Bu da "Yeni yasada, çalışan kadınlar cezalandırılıyor" tepkisine neden oluyor...
- SSK’lının dul eşine aylık bağlanabilmesindeki 900 günlük prim ödeme koşulu, 1.800 güne çıkartılıp, dul kalan kadınlar mağdur ediliyor.
- Yürürlükteki mevzuata göre, inek doğum yaptığında 80 YTL’den başlayan ve 104 YTL’yi bulan bir yardım yapılıyor. Kadın doğum yaptığında ise, yapılacak yardım 58 YTL!..
Bu da "Yeni yasada, kadının inek kadar değeri yok" şeklinde yorumlara neden oluyor.
Dünyayı kadınlar yönetseydi
Alışveriş bir spor türü olurdu.
Erkekler namuslu görünerek "kısmet" beklerdi.
Kadının ideal kilosu 20 kg. artardı.
Erkekler oturup, kadının ne istediğini ve onu nasıl kendine bağlayacağı gibi sorunları çözmeye çalışırdı.
Dergilerde mayolu erkek resimleri olurdu.
Erkekler "Sen artık beni sevmiyorsun" diye ağlardı.
Erkekler buluşup karısını metresinden koparmak için büyücüye giderdi.
Kocasını öldüren kadınlar "Kadınlığıma dil uzattı hakim bey" diye ceza indirimi isterdi.
Cinsel ilişki kuran erkeğin namusu kirlenirdi.
KADIN VE ERKEK
Bir kadın olmadan yaşanmayacağı doğru değildir.
Bir kadın olmadan yaşanmış olunmaz sadece...
Karl Kraus
Kadın, kocasını daha az sevmeli ama daha çok anlamalı,
Erkek, karısını daha çok sevmeli ama anlamaya çalışmamalıdır.
Oscar Wilde
Kadınlar, sevmedikleri adama asla acımazlar.
Alexandre Dumas
ÖĞRENCİLİK VE TATLI YALANLAR
Derslerim çok iyi anne.
Bu Hoca bana kafayı taktı.
Vallahi hayatımda hiç kopya çekmedim Hocam.

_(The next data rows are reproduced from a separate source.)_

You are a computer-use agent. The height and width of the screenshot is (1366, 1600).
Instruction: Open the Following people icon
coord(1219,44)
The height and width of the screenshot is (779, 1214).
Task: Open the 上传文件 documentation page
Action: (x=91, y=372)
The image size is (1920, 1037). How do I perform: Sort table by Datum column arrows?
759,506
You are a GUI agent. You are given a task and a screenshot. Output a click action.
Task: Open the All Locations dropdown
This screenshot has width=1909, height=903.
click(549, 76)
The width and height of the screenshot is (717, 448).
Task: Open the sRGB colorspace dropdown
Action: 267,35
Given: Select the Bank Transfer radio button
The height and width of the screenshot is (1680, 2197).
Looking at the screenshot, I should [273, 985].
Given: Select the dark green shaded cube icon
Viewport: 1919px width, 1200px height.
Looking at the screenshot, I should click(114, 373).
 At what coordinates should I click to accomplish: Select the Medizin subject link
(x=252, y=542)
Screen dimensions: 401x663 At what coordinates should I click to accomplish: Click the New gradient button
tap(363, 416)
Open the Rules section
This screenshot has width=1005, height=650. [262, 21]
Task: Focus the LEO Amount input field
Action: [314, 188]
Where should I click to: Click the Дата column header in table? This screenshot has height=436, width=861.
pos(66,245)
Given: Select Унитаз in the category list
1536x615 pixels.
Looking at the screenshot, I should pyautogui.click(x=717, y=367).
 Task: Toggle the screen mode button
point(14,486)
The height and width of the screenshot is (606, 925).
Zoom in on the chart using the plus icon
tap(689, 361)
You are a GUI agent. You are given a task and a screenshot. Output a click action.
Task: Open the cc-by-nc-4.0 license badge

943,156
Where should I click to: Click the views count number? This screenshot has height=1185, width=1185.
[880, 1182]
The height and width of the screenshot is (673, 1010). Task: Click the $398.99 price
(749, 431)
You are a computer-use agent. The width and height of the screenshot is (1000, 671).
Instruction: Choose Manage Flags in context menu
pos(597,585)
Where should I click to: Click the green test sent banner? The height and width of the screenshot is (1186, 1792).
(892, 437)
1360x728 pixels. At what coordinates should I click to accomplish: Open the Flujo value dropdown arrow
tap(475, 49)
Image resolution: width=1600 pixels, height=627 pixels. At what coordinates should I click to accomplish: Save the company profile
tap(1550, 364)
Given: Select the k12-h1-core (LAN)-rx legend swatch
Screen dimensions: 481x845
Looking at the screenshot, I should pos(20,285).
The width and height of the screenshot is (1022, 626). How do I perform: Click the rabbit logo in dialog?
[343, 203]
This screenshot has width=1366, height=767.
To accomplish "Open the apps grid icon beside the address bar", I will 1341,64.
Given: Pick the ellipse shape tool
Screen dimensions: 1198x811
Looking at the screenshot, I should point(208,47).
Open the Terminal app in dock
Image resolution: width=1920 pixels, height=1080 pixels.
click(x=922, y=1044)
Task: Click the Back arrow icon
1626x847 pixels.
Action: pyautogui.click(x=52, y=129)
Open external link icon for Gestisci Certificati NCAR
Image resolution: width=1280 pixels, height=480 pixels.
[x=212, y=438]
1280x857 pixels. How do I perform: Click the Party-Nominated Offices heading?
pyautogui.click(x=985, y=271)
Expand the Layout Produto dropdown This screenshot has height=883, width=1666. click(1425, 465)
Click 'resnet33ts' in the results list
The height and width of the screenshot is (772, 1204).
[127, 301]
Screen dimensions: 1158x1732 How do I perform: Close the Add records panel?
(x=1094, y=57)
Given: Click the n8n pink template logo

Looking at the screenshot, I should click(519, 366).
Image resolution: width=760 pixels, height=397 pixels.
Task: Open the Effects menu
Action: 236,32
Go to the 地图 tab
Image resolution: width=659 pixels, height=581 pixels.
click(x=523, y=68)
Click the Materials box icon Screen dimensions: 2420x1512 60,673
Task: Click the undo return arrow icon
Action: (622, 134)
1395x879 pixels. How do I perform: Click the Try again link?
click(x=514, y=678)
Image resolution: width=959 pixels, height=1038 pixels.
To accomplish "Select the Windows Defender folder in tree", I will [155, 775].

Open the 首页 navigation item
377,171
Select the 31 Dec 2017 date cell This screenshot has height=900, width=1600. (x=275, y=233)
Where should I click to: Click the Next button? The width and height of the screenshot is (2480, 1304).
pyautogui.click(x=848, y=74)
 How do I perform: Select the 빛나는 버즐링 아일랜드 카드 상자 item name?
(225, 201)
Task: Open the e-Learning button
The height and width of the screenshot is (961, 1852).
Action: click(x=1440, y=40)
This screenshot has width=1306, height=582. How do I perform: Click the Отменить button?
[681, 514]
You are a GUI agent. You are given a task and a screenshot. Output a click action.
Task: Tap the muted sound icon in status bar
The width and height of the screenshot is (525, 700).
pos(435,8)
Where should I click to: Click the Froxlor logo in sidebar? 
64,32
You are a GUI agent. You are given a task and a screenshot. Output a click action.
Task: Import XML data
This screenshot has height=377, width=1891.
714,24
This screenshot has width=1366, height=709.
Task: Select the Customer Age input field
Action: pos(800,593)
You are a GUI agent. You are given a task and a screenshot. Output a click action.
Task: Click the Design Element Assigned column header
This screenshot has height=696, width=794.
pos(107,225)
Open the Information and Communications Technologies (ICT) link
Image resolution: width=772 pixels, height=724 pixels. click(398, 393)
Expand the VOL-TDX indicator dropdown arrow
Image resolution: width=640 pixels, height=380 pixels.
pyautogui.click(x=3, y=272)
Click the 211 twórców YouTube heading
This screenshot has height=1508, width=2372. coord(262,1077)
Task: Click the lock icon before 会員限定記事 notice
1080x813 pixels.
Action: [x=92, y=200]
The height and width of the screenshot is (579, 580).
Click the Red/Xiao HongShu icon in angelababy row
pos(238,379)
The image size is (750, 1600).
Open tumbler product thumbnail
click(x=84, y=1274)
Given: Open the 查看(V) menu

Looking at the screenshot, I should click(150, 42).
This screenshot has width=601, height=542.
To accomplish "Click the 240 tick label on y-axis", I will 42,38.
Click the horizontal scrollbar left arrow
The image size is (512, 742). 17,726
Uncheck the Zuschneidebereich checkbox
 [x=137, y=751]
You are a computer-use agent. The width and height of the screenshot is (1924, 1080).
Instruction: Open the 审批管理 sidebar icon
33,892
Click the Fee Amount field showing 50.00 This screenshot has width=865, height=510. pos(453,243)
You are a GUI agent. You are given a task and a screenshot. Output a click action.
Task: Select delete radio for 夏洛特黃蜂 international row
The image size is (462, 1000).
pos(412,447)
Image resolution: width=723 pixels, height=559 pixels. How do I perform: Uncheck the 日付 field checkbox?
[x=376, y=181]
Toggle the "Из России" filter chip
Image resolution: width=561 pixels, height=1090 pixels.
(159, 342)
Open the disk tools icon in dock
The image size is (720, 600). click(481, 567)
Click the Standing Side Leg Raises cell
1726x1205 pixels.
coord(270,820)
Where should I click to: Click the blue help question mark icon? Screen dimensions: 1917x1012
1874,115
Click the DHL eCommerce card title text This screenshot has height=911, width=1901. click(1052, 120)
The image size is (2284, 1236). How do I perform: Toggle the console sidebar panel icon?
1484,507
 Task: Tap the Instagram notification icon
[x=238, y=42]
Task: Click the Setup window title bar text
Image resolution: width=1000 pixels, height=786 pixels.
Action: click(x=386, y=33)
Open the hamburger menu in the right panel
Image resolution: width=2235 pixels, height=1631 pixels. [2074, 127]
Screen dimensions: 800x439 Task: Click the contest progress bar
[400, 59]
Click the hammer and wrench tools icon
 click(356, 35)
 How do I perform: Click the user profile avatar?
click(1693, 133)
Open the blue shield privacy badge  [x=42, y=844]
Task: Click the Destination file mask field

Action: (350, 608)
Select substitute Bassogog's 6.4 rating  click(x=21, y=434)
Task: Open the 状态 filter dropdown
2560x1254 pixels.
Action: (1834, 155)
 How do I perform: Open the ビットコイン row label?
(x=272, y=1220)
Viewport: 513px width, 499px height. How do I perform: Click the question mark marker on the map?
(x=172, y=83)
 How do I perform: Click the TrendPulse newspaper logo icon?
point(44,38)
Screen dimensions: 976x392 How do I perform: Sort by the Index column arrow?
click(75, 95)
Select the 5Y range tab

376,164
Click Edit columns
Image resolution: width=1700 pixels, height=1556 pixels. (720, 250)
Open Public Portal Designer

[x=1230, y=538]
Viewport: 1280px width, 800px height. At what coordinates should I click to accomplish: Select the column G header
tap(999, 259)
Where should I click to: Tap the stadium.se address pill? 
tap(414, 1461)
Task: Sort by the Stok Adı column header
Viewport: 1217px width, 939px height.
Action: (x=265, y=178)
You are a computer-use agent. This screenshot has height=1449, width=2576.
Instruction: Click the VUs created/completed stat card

Aslında sorular çok kolaydı.
Anne, bu akşam arkadaşlara ders çalışmaya gideceğim.
DÖRT DURUM
Taş atıldıktan sonra,
Söz ağızdan çıktıktan sonra,
Fırsat kaçtıktan sonra,
Zaman geçtikten sonra,
Telafi edilemez.
(Teşekkürler Av. Zafer KÖKEN)
EVLİLİK VE YILLAR
Evliliğin ilk yılında, adam konuşur kadın dinler.
İkinci yılında, kadın konuşur adam dinler.
Üçüncü yılında, her ikisi de konuşur, komşular dinler.